Saturday, March 03, 2007

i'm writing again.

while i was sick, i watched the documentary, dig. it was on my netflix cue because someone had recommended it to me or something...i don't really remember why. i had pushed it down on the list repeatedly, not feeling like watching it and then it came at one point when i wasn't paying attention to what would be sent to me next. that was in december. i had been holding on to it, watching everything else that came instead. i considered just sending it back unwatched. but i knew there'd be a day when i'd get around to it.

that day was monday when i was sick in bed and i had nothing else to watch. and it was awesome. in short it was the story of two bands who were friendly, one with a very talented leader, but VERY dysfunctional, and another, the dandy warhols, who were functional and actually were able to make a living off their music. the film documented the rise and fall of the two bands.

it got me thinking about a play i first thought up about three years ago. probably the most ambitious project i ever dreamed up (and that's saying a lot). i only have a first draft of act 1 and an outline of act 2. either i got busy or i hit a wall or something, but for whatever reason, i stopped writing. i swept it under the carpet and abandoned it. it's been about 2 years since i even looked at the script. i still thought about it often.

dig got me thinking about it again, because anton, the lead singer of the brian jonestown massacre is very much like one of the central characters of my show. point of you was having a day of table reads of shows that had been submitted or pieces of things that members of the company are in the process of writing. i considered dusting it off for a read, so i talked to johnny and we fit in a time for my piece to be read. i basically wanted to know if it was worth starting to work on again, or if i should just leave it burried.

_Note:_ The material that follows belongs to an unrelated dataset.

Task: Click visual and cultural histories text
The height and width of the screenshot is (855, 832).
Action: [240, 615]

the feed back was really good! according to them, it doesn't actually suck. :)

hearing it read out loud, got me thinking about all of it again. tonight i made the revisions i marked down in the reading and wrote another scene for act 1. my brain is still working on act 2 and i'm not sure if i'm quite ready to start writing it since i still don't know how i want it to end. i'm playing with a couple of ideas, however one that keeps popping up could radically change what i've already written.

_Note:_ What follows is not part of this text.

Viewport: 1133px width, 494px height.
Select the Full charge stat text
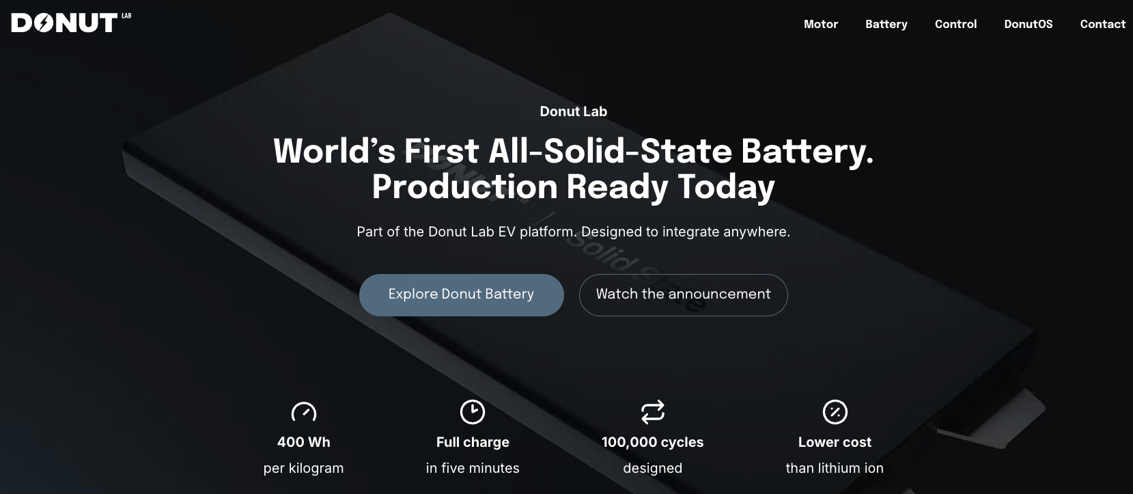(473, 442)
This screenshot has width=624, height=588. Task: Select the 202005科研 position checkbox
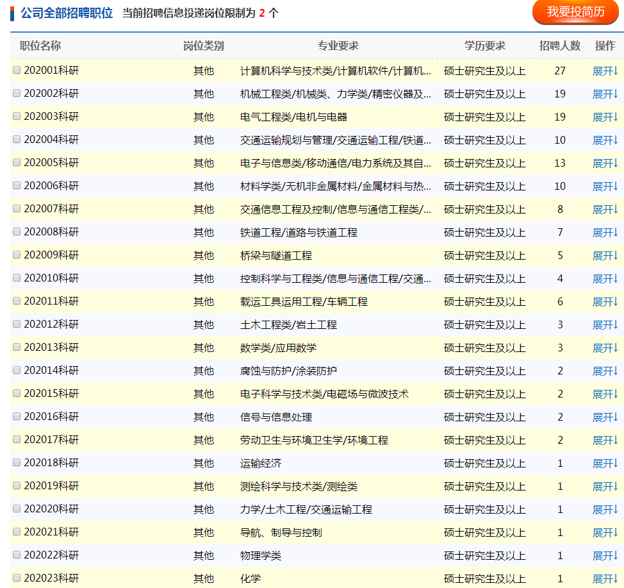pos(17,163)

but it's all pretty exciting and pretty daunting. the idea of this show has been looming over me for years now. everyone i talk to about it thinks it's great. i know it is. it is a great idea. i just want the execution to be as good as the idea. that's what's scary. i've never considered myself a playwright and here i am writing a full legnth play. a musical, no less. i haven't even begun to think of the music for the show...

one thing at a time...

i'm scared, but this is all a good thing. i feel this must be written and has amazing potential.